Ever since our foundation was created by mother and activist Elizabeth Glaser in 1988, we have recognized the importance of groundbreaking research in the field of pediatric HIV/AIDS to end this devastating pandemic. Combined with the generosity of our donors -- such as the Stavros Niarchos Foundation, which funded this year's ILA award -- we have committed more than $70 million over the years to advancing the HIV research agenda for children and mothers.

The economic climate is now particularly difficult for sustaining this research, either with public or private resources. The NIH, which was at the forefront of early pediatric AIDS research, was even marked for significant funding cuts in the budget legislation recently passed by the U.S. House of Representatives.

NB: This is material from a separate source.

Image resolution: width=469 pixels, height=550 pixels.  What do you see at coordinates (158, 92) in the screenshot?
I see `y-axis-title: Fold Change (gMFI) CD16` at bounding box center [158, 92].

We urge governments, private donors, and the global health community to commit the leadership and financial resources needed to help finish the job of eliminating pediatric AIDS. Only by supporting a robust research agenda focusing on children will we reach the day when we have a worldwide generation born free of HIV.

Nicholas Hellmann, M.D., is the Executive Vice President of Medical and Scientific Affairs of the Elizabeth Glaser Pediatric AIDS Foundation and Richard Marlink, M.D., is the Foundation's Senior Adviser for Medical and Scientific Affairs, as well as a professor at the Harvard School of Public Health.